Посол отказался отправить написанные Примаковым шифровки в Москву:
– Я не хочу дезинформировать руководство.
Евгений Максимович улетел в Бейрут и оттуда отправил свои шифротелеграммы.
Примакову благоволил влиятельный референт Брежнева Евгений Матвеевич Самотейкин, в прошлом сотрудник министерства иностранных дел. Самотейкин в меру возможности поддерживал самостоятельно мыслящих людей, заказывал им записки на самые деликатные внешнеполитические темы, что позволяло ему предлагать своему шефу оригинальные идеи. В июле 1971 года он попросил Примаков набросать новые предложения в отношении советской политики на Ближнем Востоке. Примаков в осторожной форме рекомендовал «некоторые инициативные шаги в отношении Израиля», с которым Советский Союз разорвал дипломатические отношения после шестидневной войны.

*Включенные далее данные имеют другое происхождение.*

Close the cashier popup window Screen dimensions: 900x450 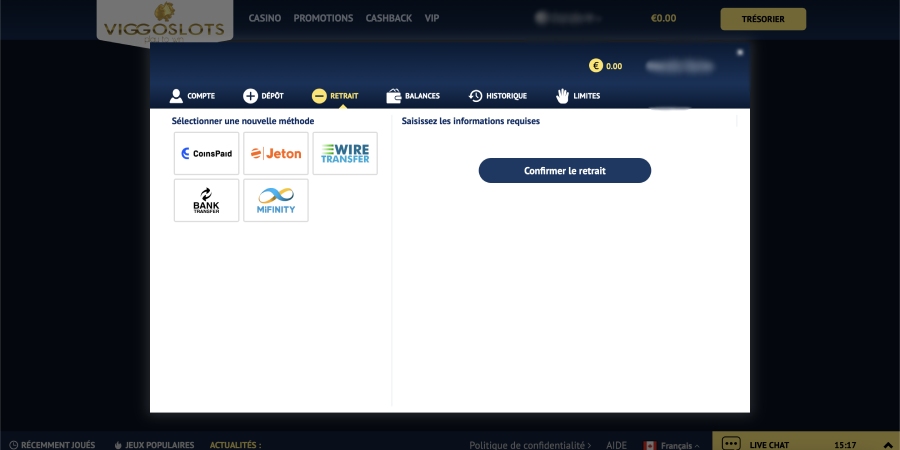[740, 52]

Разумеется, арабские страны были рады разрыву. Тем более, что они стали получать советское оружие в удвоенном количестве. Казалось, что Советский Союз приобрел себе на Арабском Востоке друзей на вечные времена. Но вскоре выяснилось, что Советский Союз не в состоянии играть ключевую роль на Ближнем Востоке, потому что не имеет дипломатических отношений с Израилем.
Евгений Самотейкин передал записку Примакова Брежневу, который ее одобрил. Леонид Ильич сам считал, что разрыв отношений с Израилем был шагом эмоциональным и потому недальновидным. Но как их восстановить, если в Москве заявили, что это станет возможным только после полного ухода израильской армии с завоеванных во время войны территорий?